Let’s set the record straight here: I like Sonar. It’s the sequencing software I am most comfortable with and I use it for the majority of the projects I do. However, this is probably because I was taught to use it for 2 years in a Music Technology course. It was kind of annoying to discover that I’d spent 2 years apparently learning to use a defunct piece of software.
I say defunct. It still sells and Cakewalk are still bringing out new versions of it, but in every studio I’ve been to it’s either been Pro Tools, Logic or Cubase. Even Ableton Live gets more love in the studio that Sonar. Speaking to producers and sound engineers I am lucky to get a snigger out of them, as they tell me that “Sonar is Dead”.

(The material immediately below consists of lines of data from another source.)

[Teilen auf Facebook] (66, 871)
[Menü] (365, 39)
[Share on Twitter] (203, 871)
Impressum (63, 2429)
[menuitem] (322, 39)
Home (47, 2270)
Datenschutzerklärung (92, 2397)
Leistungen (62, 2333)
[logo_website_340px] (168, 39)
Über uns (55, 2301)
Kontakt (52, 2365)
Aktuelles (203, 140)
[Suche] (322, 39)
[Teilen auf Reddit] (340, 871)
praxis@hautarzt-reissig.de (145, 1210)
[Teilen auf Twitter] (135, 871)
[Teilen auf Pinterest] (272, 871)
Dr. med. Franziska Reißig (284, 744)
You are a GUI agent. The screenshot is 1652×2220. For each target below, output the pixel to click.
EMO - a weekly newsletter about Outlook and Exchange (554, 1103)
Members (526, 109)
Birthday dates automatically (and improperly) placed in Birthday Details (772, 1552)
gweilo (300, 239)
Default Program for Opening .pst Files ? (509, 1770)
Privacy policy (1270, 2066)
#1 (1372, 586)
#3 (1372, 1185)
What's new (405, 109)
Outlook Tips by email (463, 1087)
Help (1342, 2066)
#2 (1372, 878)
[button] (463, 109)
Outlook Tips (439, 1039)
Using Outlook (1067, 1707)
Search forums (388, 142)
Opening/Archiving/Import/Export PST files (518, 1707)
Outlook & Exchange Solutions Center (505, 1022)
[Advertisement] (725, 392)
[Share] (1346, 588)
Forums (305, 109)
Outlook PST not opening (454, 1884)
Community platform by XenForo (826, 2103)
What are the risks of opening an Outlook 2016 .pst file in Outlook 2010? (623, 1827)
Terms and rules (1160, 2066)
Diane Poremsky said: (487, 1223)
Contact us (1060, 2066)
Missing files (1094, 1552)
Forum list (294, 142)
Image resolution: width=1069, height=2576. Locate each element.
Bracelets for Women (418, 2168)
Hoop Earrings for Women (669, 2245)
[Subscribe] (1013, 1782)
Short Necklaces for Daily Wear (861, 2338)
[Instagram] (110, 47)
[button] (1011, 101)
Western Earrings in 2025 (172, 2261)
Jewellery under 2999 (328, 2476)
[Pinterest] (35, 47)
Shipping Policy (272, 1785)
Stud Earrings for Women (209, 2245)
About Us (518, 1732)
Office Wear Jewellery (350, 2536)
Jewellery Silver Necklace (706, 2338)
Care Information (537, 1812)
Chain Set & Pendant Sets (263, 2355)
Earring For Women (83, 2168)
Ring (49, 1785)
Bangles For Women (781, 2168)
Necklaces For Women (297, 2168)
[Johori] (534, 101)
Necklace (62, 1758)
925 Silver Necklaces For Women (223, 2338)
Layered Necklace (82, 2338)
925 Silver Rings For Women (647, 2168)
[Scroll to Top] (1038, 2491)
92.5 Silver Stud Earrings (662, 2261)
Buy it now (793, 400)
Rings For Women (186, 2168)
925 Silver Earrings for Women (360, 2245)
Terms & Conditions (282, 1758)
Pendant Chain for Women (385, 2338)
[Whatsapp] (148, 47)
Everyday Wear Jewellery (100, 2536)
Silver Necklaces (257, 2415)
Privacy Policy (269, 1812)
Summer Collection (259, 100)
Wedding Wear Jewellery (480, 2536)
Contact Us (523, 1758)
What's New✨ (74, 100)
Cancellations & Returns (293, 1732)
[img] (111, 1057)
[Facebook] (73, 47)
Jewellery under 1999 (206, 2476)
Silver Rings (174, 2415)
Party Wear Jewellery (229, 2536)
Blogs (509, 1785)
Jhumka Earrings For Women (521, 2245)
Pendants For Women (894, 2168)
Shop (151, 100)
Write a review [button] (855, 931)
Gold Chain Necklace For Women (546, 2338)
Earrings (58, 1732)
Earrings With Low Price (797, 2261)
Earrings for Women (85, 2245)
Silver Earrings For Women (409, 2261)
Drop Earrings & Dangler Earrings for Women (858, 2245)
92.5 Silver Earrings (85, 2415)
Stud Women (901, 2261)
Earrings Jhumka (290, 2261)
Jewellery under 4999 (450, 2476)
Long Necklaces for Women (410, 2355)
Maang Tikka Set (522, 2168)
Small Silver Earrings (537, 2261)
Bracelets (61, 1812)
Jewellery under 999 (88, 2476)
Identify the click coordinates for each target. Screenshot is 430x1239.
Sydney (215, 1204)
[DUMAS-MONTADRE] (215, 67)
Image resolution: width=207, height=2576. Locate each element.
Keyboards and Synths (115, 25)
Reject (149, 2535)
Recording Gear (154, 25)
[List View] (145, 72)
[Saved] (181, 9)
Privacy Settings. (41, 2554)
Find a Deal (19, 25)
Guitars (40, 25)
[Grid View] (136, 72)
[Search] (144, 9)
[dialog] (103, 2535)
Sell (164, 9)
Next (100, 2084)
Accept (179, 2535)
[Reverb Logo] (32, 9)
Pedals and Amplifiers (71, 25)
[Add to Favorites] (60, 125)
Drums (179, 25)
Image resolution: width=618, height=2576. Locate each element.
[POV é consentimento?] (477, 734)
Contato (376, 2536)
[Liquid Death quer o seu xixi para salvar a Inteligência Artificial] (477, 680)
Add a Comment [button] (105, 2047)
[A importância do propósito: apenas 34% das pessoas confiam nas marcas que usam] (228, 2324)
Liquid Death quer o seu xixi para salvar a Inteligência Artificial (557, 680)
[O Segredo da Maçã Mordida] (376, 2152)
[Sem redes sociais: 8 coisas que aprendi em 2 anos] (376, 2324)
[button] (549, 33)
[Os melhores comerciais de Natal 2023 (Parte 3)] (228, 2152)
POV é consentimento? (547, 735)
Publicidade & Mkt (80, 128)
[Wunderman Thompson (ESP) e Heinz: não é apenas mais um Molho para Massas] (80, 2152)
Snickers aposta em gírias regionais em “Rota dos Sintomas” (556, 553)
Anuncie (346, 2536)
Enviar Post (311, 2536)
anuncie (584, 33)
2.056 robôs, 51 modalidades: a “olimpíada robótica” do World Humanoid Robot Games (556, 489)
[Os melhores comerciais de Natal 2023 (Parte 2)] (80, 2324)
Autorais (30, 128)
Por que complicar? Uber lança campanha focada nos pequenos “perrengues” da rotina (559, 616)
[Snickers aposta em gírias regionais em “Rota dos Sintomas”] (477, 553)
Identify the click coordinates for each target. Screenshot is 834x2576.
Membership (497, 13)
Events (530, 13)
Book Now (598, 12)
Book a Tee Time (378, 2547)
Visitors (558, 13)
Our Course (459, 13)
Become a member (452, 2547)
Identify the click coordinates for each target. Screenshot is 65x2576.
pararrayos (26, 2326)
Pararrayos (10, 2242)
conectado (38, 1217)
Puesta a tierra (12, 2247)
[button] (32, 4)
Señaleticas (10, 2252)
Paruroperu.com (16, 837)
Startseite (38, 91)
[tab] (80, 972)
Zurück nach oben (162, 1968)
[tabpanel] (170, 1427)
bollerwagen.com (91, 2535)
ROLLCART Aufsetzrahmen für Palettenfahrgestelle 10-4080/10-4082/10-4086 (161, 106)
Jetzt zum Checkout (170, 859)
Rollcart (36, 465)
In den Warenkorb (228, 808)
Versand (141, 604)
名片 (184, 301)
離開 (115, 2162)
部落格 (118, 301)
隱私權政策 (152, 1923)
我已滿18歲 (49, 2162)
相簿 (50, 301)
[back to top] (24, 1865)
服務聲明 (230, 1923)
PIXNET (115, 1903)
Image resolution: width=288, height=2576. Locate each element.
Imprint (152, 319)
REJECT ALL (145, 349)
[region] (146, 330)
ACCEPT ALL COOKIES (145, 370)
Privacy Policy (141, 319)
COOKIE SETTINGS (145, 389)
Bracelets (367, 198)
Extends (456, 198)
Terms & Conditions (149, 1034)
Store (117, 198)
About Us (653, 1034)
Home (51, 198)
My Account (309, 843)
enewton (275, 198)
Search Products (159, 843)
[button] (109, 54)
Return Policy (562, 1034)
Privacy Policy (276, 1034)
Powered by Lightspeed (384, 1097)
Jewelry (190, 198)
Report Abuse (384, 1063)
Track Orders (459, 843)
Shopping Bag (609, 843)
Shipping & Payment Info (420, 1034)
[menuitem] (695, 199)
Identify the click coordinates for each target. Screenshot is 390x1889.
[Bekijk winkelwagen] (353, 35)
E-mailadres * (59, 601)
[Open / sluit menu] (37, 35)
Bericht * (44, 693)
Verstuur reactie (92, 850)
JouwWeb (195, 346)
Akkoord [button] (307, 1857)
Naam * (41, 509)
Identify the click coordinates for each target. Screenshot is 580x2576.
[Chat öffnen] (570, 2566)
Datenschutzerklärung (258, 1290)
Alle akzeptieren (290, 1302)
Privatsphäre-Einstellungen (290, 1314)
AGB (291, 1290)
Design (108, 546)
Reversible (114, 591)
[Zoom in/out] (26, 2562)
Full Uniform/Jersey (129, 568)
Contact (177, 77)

Unfortunately, I feel they might be right. Sonar could be the best sequencer in the world, but if I’m the only one using it I can’t easily export my tracks into a pro studio to mix them, or collaborate with someone. It’s actually pretty rubbish. Where to go? Pro Tools, where I have to sell a kidney to get a decent setup? Logic, the Mac-Exclusive which from what I understand makes you cooler than Dave Mitchell, but inducts you into that group of people that think their operating system defines their social status? Or Cubase… which is actually alright. But still isn’t considered one of the “Industry Standard”s.
So it’s with saddened eyes that I must find a replacement for my beloved sonar if I am to ever open a professional studio. For now, though, I’ll take comfort in that Web 2.0ish design of Sonar 6 and get back to mixing!